→ What you should do
Each line below should be retyped exactly, with no pictures.

→ Supplied records
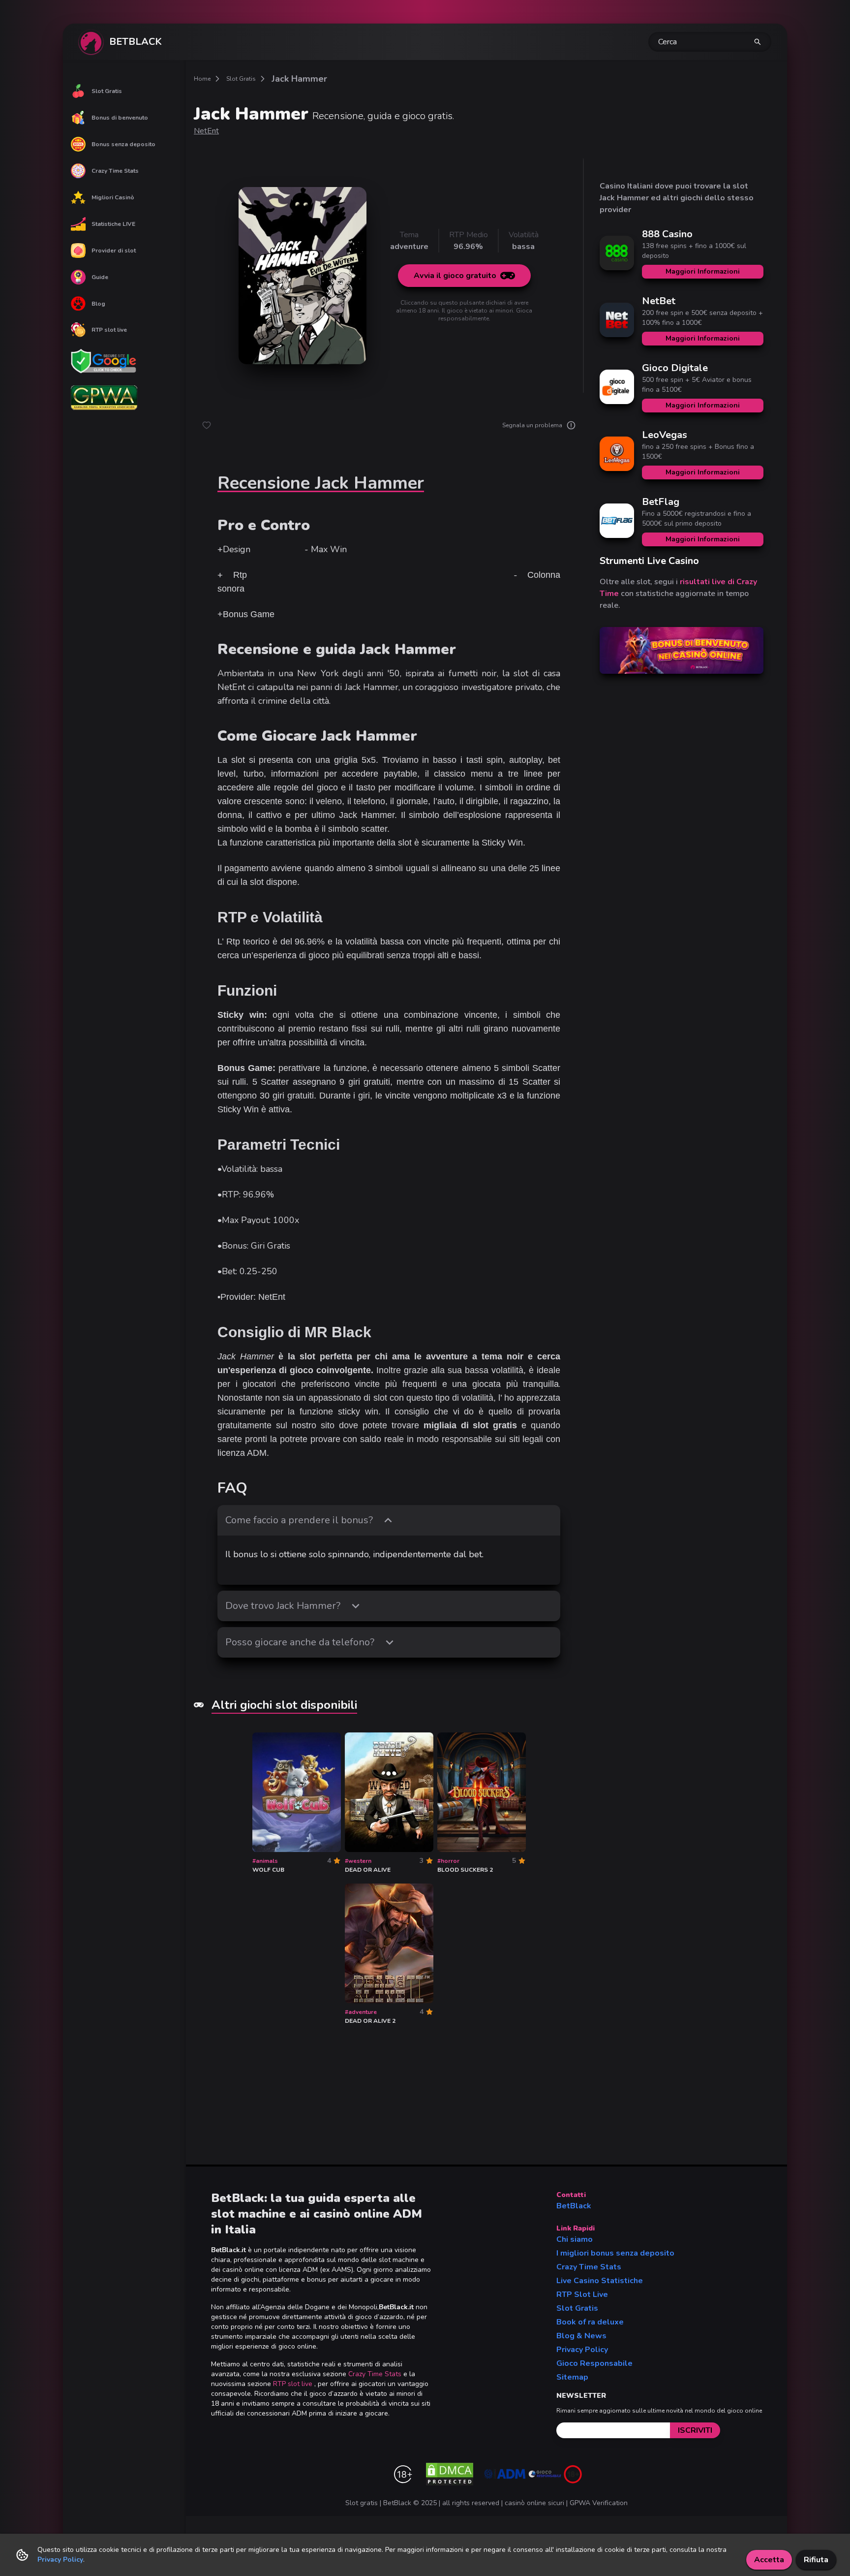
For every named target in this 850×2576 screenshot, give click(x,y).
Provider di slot (113, 250)
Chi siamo (574, 2239)
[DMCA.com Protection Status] (449, 2474)
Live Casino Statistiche (599, 2280)
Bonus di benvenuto (119, 118)
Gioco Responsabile (594, 2363)
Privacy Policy (582, 2349)
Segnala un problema (532, 425)
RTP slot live (109, 330)
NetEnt (206, 131)
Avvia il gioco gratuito (455, 275)
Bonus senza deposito (123, 144)
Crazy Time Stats (115, 171)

→ Task output
For every named target in this 850×2576 screenshot, give click(x,y).
Provider di slot (113, 250)
Chi siamo (574, 2239)
[DMCA.com Protection Status] (449, 2474)
Live Casino Statistiche (599, 2280)
Bonus di benvenuto (119, 118)
Gioco Responsabile (594, 2363)
Privacy Policy (582, 2349)
Segnala un problema (532, 425)
RTP slot live (109, 330)
NetEnt (206, 131)
Avvia il gioco gratuito (455, 275)
Bonus senza deposito (123, 144)
Crazy Time Stats (115, 171)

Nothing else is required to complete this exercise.